Conestoga High School on October 30, 2020 – Connor Pinsk ’23

All around the country, public schools are beginning to open up into a hybrid form of learning. Opening schools include schools in both Tredyffrin/Easttown and Montgomery County. 

     On October 12, Conestoga High School opened up, allowing students to arrive and learn at the school in-person. Currently, the school has two cohorts of students, these groups are based on the student’s last names. Depending on the day, one of these groups is allowed to learn in-person and the other group must learn from the safety of their homes. However, the school does not require students to be in-person at the school.

     “The Board of Directors followed the CDC guidelines when opening the school. They have added a plexiglass barrier for the teacher and the desks have been rearranged to accommodate for social distancing,” Conestoga sophomore Ethan Liu, a virtual student, said.

     The TE school district appears to be following the guidelines that the CDC listed on their website. Students are required to social distance, wear masks at all times (except to eat lunches), and sanitize their hands regularly. Students eat lunch in designated areas, which are classrooms that are monitored by a faculty member at all times. Additionally, students are required to fill out an online screening form before entering the building. 

     When asked about being a virtual student, Liu said, “I don’t want to get COVID-19. It is much safer to be at home.”

     Conestoga sophomore Evan Lu agrees.

     “I believe that schools should reopen. They have an obligation to the community to function as centers for learning and help. However, I am not returning to school in-person because there is not a strong need for me to go back. It is far safer for me to stay at home,” Lu said. 

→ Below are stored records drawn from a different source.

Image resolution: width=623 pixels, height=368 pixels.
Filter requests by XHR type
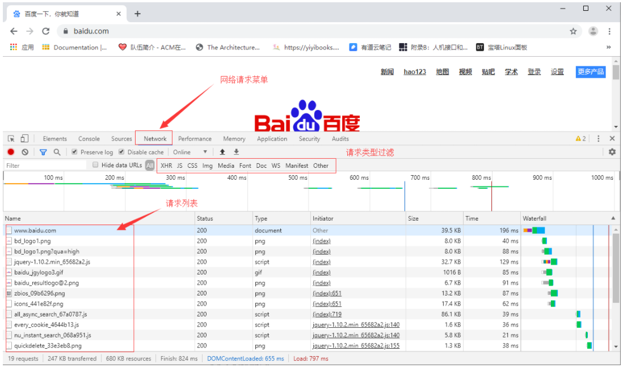pyautogui.click(x=166, y=166)
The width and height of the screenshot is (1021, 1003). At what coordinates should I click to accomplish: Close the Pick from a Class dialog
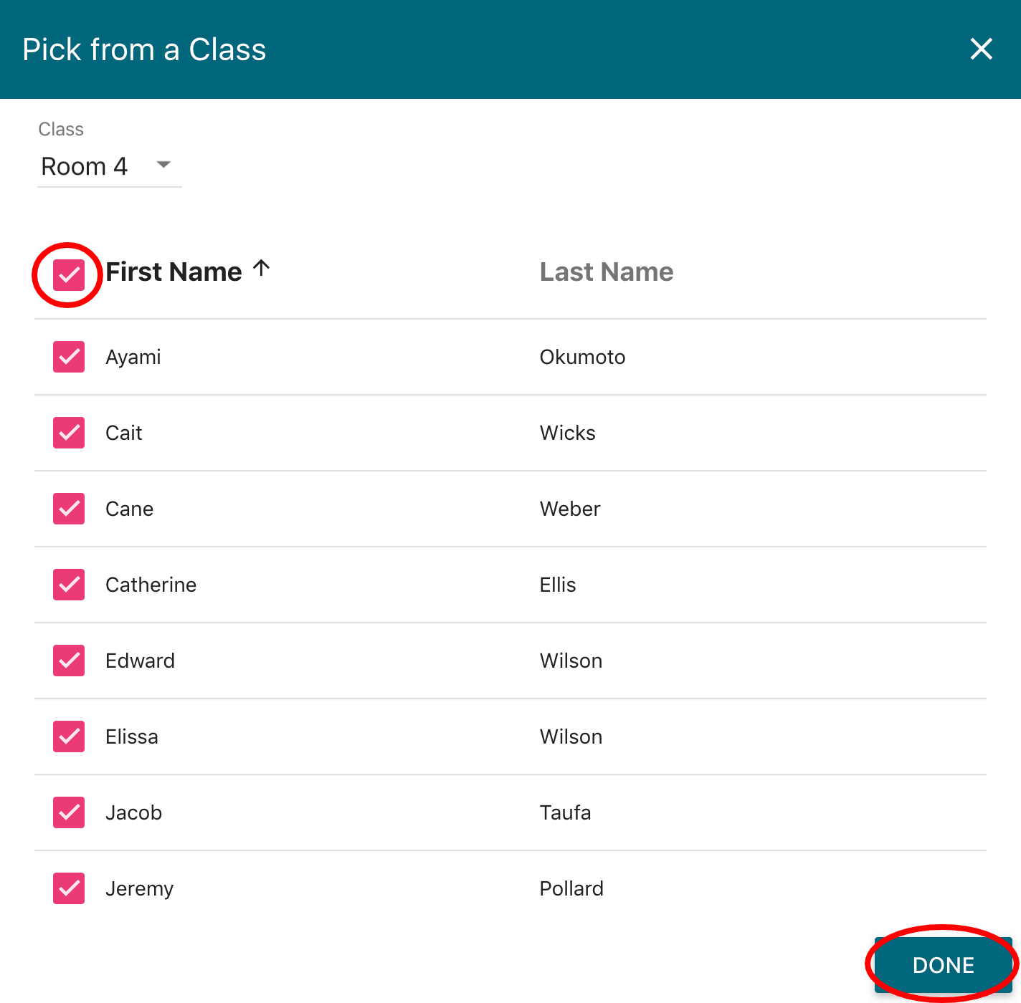[x=981, y=49]
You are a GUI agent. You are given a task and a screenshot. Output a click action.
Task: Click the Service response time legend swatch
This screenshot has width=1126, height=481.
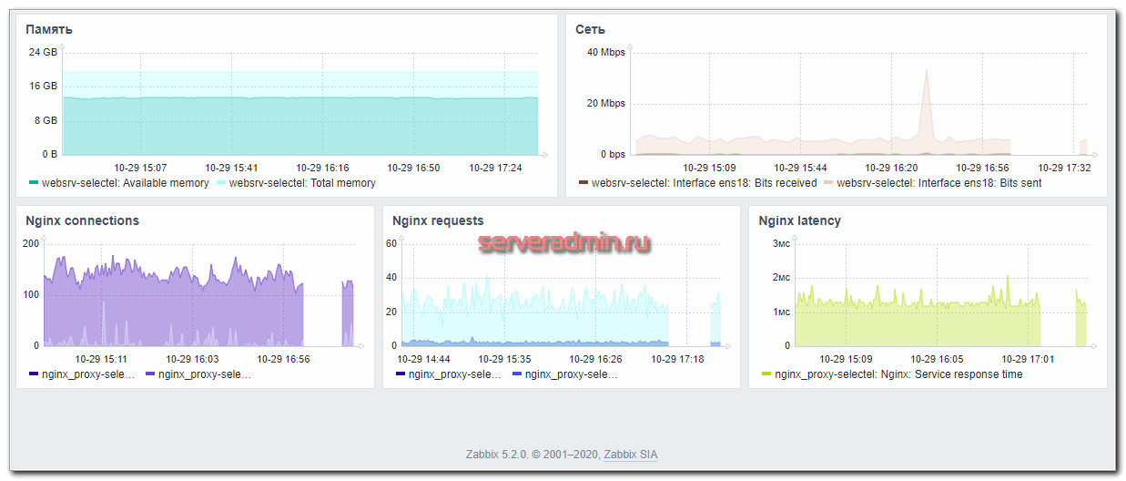766,374
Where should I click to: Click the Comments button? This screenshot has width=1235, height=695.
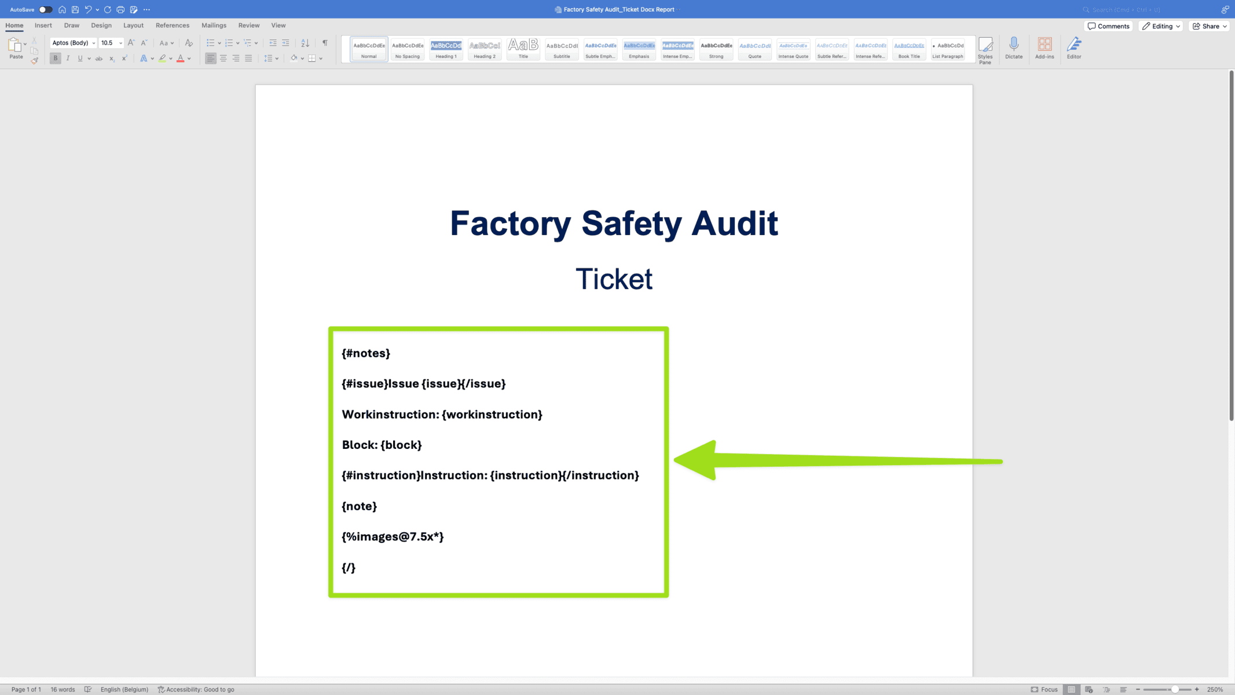pos(1108,26)
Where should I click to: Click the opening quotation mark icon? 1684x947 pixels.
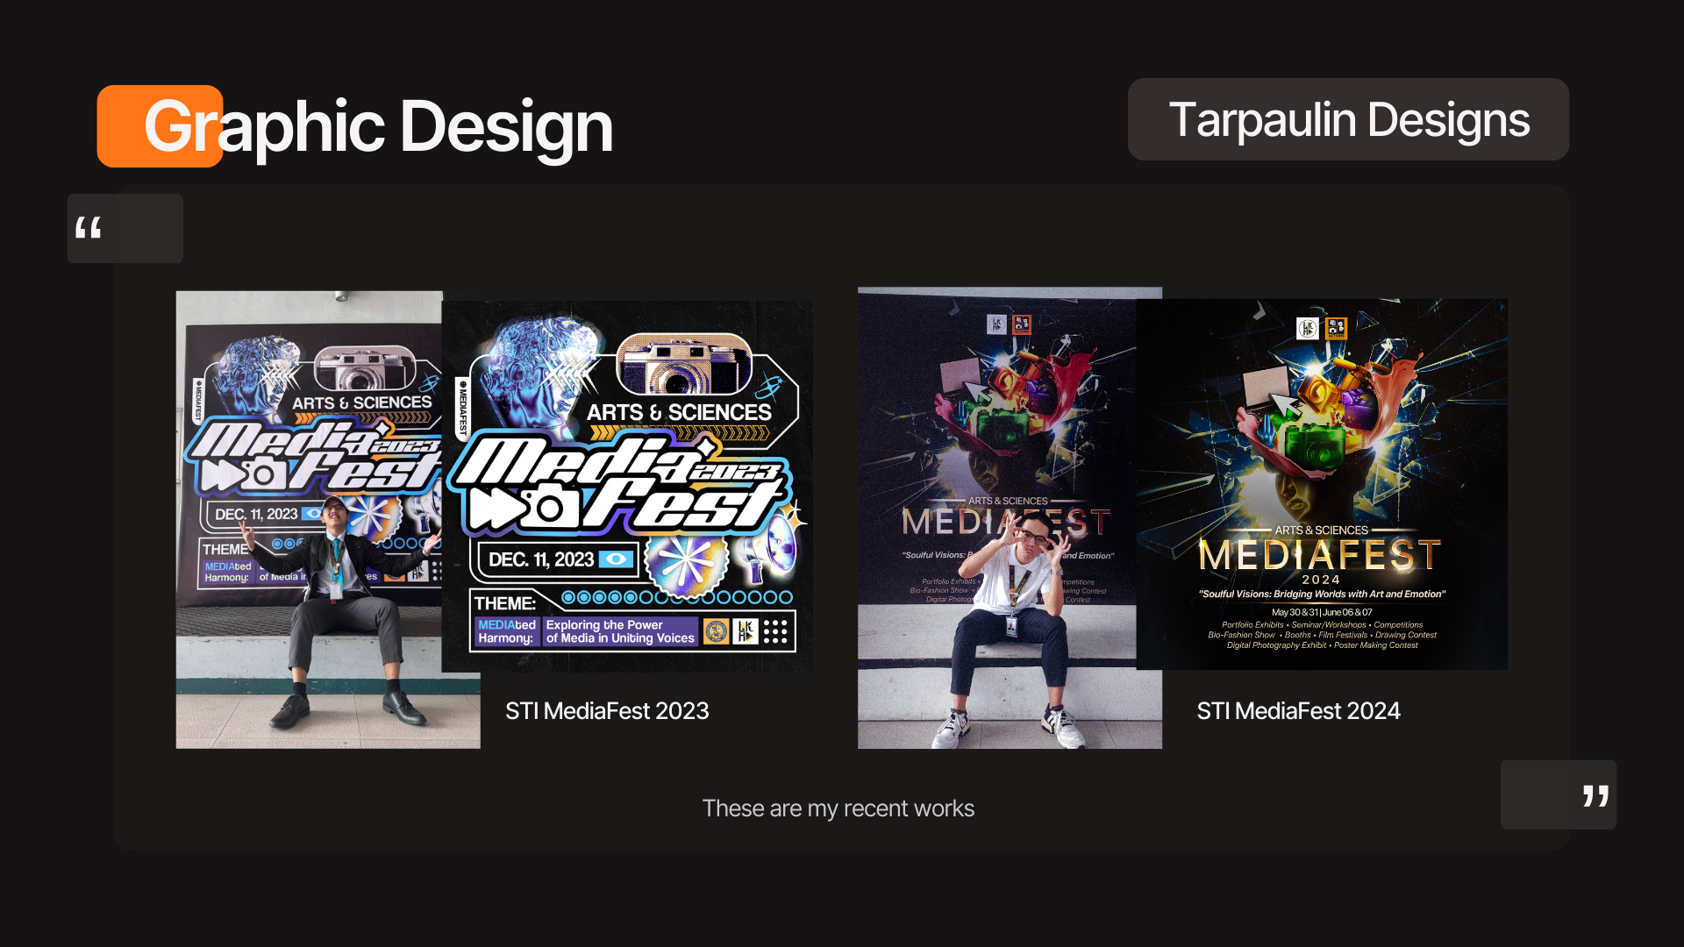coord(89,229)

     Although the reopening of schools in the TE district has been successful, that does not mean there were not any hiccups along the way.

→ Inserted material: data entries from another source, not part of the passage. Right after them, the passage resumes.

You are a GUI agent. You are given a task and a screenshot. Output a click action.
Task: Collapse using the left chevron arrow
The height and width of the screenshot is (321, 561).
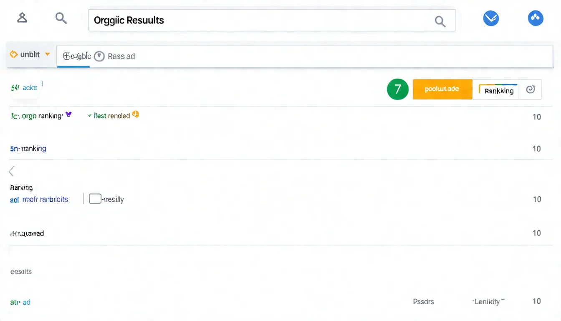(x=12, y=171)
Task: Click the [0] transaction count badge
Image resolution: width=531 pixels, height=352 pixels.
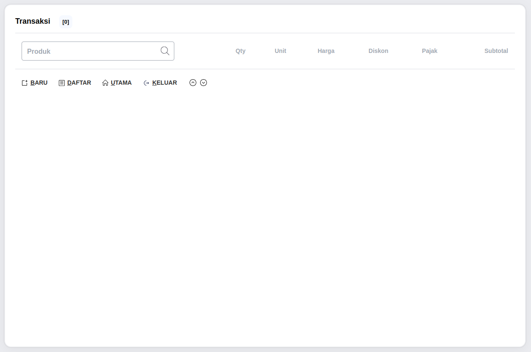Action: click(x=66, y=22)
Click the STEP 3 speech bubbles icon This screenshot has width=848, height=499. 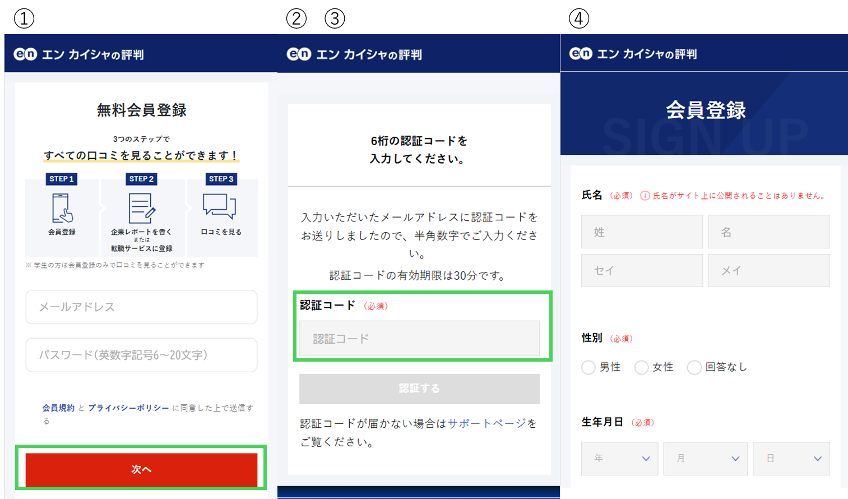[220, 206]
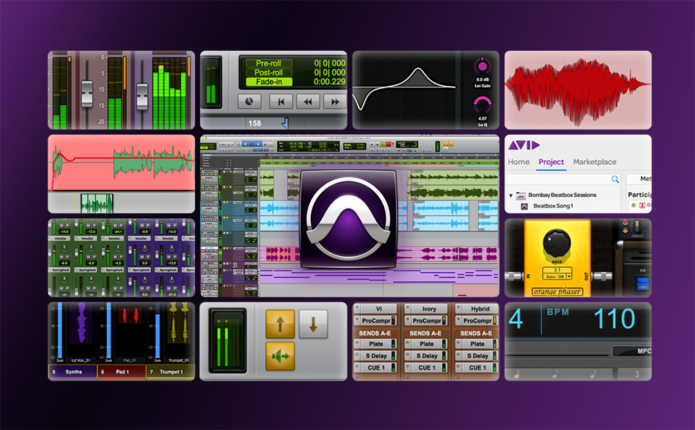The image size is (695, 430).
Task: Click the magnifier search icon in Avid panel
Action: click(x=615, y=180)
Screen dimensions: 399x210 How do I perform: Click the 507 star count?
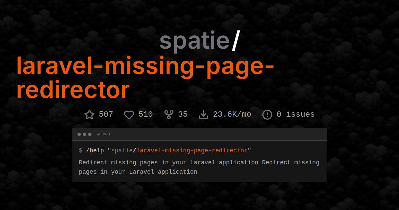(105, 114)
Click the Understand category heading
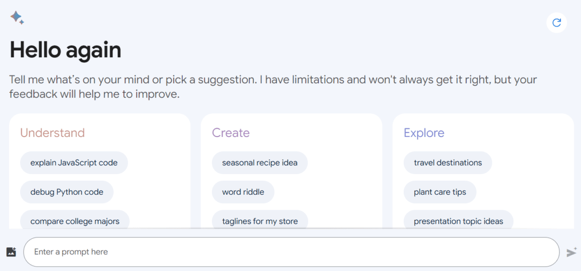 point(52,132)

     “There are some issues with technology. It is also hard to interact with students in-person when you are virtual,” Lu said. 

     “There have been a lot of technological issues,” Liu agreed. “The teachers are being forced to work with technology that is relatively new to them.”

     These two students are hopeful that the school will continue to be open, but they have doubts about students following mask protocols and other such safety measures put in place by the school.

     “As school progresses and students become more comfortable in school, they might let their guard down and rules might be less strictly enforced,” Lu said. 

     Liu and Lu both also raised concerns about the efficiency of hybrid learning compared to all virtual or all in-person learning. 

     “I feel that there are miscommunications and other such issues in between online and offline students. Things such as presentations can be weird when the student does not have a direct presence in the classroom as the people online don’t have the same visuals as the people in school,” Liu said.

     Like The Haverford School, Conestoga also experienced a schedule change. In a normal school year, they would have eight periods in one day. Now they have four per day, alternating which periods they have every other day.  

     Conestoga has had one reported case of COVID-19 in the faculty and no cases reported within the student body. 

     Radnor High School has also opened, albeit sooner than Conestoga. Radnor opened on September 20 for freshmen and seniors for one week, then to the rest of the people in school. Students still have the option to remain virtual if they wish.

“It is much easier for a teacher to interact with students in the physical classroom. It is a lot easier to converse with others when you are in-person.”

Radnor student Amanda Lee ’23

     The Radnor schedule is also similar to Conestoga’s schedule, with two cohorts evenly splitting in-person learning. This schedule is modified from their typical schedule, which, like Conestoga, has eight periods in one day. Each class is about 80 minutes.

     “There have not been many reopening issues,” in-person Radnor sophomore Amanda Lee said. “The teachers have to adjust to the restrictions put in place by the school due to COVID-19. Almost all of the activities we do are online, and we need our devices at all times.”

     Radnor has hired additional faculty members to help police the students in cafeterias and in hallways. Mask wearing is a must at all times, as well as the regular use of hand sanitizer. 

     Like Conestoga, Radnor faces problems with virtual students interacting with students in-person. “It is much easier for a teacher to interact with students in the physical classroom,” Lee said. “It is a lot easier to converse with others when you are in-person.”